■ YOUR INSTRUCTIONS: Within these entries, which lines include the string "ribbon"? Copy each one.

(RECORDS FOR PROCESSING Opens)

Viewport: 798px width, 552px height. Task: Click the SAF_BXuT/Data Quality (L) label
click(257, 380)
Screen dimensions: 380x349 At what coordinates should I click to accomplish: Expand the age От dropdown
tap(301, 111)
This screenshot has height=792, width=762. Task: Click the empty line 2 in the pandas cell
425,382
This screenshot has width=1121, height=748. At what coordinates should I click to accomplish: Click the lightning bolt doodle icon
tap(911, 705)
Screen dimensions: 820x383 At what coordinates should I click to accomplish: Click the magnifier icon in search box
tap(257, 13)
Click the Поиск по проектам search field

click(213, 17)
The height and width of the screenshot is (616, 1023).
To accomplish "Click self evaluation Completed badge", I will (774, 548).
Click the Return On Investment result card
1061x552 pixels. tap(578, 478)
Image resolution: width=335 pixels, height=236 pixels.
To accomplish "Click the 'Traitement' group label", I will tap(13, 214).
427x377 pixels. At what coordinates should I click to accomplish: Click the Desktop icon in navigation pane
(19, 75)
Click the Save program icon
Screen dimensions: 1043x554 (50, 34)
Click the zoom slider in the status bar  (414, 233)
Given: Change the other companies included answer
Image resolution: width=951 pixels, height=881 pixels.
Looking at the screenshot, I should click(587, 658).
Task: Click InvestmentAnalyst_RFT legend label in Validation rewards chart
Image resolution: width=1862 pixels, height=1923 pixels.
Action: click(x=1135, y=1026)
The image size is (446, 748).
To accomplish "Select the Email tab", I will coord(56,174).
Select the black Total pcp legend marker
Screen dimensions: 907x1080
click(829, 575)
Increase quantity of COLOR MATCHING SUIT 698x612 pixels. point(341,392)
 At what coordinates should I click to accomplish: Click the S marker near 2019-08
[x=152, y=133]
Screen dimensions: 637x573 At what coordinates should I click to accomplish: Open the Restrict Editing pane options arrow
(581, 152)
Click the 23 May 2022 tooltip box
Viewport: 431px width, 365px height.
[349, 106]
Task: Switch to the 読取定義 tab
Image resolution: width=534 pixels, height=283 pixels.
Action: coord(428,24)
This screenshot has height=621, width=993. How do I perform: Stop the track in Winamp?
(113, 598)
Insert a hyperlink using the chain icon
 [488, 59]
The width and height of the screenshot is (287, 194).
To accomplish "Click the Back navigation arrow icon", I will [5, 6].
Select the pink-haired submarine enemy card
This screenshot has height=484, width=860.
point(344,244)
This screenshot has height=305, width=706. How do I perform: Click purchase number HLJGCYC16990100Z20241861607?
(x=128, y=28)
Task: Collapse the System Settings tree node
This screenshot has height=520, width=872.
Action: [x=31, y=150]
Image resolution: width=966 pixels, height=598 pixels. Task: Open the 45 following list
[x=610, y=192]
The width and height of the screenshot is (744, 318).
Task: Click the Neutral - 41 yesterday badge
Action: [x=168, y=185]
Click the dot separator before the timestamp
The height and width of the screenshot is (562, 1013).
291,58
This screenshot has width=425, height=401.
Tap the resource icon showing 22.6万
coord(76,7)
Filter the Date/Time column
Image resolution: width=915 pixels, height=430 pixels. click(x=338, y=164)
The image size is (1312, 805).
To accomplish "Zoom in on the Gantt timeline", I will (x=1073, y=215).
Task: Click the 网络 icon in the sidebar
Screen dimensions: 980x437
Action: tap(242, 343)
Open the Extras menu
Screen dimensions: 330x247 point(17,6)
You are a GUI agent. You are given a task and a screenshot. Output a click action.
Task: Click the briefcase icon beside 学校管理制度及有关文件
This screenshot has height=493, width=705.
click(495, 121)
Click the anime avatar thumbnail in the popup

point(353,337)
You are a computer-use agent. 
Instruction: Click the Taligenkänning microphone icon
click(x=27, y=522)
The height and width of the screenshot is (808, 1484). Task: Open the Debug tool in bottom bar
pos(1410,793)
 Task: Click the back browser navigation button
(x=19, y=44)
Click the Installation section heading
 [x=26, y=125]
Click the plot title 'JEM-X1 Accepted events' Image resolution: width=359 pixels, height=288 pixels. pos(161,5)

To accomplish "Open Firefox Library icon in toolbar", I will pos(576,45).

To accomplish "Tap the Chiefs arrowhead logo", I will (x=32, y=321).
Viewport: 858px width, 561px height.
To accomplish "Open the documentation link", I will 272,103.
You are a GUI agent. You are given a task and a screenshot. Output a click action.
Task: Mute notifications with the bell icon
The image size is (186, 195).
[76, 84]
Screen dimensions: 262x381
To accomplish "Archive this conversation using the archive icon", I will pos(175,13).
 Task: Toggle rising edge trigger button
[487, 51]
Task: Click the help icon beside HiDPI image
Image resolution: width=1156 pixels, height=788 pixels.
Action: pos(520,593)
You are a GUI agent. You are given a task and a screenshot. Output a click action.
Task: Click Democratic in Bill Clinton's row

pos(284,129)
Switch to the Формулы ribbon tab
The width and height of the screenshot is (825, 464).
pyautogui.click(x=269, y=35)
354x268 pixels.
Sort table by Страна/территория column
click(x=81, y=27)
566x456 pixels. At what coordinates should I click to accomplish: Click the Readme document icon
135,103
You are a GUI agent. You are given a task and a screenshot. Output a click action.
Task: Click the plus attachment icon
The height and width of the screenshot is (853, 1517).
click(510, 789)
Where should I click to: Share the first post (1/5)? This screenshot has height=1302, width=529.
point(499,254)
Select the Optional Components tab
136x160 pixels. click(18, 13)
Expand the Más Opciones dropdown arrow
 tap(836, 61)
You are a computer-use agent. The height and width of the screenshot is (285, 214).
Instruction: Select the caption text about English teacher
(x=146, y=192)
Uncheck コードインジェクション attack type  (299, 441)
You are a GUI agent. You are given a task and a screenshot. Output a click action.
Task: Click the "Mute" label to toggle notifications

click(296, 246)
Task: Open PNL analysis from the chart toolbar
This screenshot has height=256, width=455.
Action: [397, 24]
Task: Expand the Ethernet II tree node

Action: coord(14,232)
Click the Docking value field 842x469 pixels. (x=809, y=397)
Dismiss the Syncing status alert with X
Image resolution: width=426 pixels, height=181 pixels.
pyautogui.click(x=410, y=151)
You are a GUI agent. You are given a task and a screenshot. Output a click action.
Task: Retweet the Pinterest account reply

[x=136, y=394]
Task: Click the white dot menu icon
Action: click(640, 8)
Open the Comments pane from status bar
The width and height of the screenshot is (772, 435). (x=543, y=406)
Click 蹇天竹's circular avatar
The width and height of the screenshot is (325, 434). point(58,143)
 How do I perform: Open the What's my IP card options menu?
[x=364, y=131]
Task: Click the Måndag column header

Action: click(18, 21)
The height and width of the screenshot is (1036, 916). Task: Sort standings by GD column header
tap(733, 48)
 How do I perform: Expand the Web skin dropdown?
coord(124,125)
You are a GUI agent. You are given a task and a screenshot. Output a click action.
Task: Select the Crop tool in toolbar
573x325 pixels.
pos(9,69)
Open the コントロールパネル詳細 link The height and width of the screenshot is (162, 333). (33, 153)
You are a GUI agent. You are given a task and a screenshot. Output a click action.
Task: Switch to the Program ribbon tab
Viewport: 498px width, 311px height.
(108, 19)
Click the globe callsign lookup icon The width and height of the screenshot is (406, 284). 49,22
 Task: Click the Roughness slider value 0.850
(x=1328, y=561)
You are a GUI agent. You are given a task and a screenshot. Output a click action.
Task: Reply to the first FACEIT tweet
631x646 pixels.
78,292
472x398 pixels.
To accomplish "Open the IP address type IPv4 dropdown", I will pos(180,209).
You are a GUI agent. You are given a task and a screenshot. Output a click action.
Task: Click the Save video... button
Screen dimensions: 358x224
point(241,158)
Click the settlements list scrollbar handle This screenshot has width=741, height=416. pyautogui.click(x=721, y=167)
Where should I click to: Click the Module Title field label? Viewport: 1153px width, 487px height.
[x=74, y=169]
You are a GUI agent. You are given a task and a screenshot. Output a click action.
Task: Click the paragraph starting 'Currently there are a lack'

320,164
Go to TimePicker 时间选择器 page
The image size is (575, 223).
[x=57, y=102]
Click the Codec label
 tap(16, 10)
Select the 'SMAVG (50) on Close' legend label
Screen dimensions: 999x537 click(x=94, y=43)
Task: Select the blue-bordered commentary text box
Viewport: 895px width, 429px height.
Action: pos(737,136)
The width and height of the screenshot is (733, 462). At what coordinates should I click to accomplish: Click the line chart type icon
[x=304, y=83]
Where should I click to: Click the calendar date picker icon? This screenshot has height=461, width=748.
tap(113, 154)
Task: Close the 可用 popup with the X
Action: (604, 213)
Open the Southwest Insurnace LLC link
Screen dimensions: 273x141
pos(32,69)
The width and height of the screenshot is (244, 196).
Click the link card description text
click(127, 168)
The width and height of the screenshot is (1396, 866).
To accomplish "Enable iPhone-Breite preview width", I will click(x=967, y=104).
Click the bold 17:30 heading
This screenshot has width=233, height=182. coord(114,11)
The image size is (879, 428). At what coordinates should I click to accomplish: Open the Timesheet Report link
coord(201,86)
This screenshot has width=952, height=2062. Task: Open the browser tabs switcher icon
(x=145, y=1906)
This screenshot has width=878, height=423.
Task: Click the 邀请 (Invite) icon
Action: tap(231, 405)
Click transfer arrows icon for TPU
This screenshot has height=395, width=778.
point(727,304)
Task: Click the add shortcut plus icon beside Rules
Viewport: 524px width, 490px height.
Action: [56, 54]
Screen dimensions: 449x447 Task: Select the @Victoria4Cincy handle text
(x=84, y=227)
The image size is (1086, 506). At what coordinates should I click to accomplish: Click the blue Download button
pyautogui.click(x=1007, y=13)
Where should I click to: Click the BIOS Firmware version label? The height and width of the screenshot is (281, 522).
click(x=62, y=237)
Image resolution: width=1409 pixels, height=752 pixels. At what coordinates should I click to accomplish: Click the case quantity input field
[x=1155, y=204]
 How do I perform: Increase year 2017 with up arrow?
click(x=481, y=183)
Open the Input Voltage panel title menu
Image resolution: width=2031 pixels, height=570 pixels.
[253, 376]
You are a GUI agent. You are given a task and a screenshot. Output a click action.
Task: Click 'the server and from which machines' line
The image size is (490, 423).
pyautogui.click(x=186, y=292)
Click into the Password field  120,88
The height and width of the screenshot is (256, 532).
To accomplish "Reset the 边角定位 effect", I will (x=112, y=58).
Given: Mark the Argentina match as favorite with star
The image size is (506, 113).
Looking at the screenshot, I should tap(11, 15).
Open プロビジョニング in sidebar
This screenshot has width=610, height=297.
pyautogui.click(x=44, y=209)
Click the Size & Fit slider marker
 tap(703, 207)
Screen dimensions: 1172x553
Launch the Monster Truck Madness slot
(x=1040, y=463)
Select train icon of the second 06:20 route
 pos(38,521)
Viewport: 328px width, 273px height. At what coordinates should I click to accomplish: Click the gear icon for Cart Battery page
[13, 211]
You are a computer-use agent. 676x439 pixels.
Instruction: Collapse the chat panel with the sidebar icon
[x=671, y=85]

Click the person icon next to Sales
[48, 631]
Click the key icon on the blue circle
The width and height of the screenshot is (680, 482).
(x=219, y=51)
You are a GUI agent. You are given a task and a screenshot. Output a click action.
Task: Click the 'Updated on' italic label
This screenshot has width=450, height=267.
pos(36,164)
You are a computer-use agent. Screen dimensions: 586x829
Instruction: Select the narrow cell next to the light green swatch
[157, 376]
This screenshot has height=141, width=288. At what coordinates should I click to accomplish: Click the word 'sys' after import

(RECORDS FOR PROCESSING Closes)

■ TASK OUTPUT:
Switch to the Формулы ribbon tab
Task: Switch to the Program ribbon tab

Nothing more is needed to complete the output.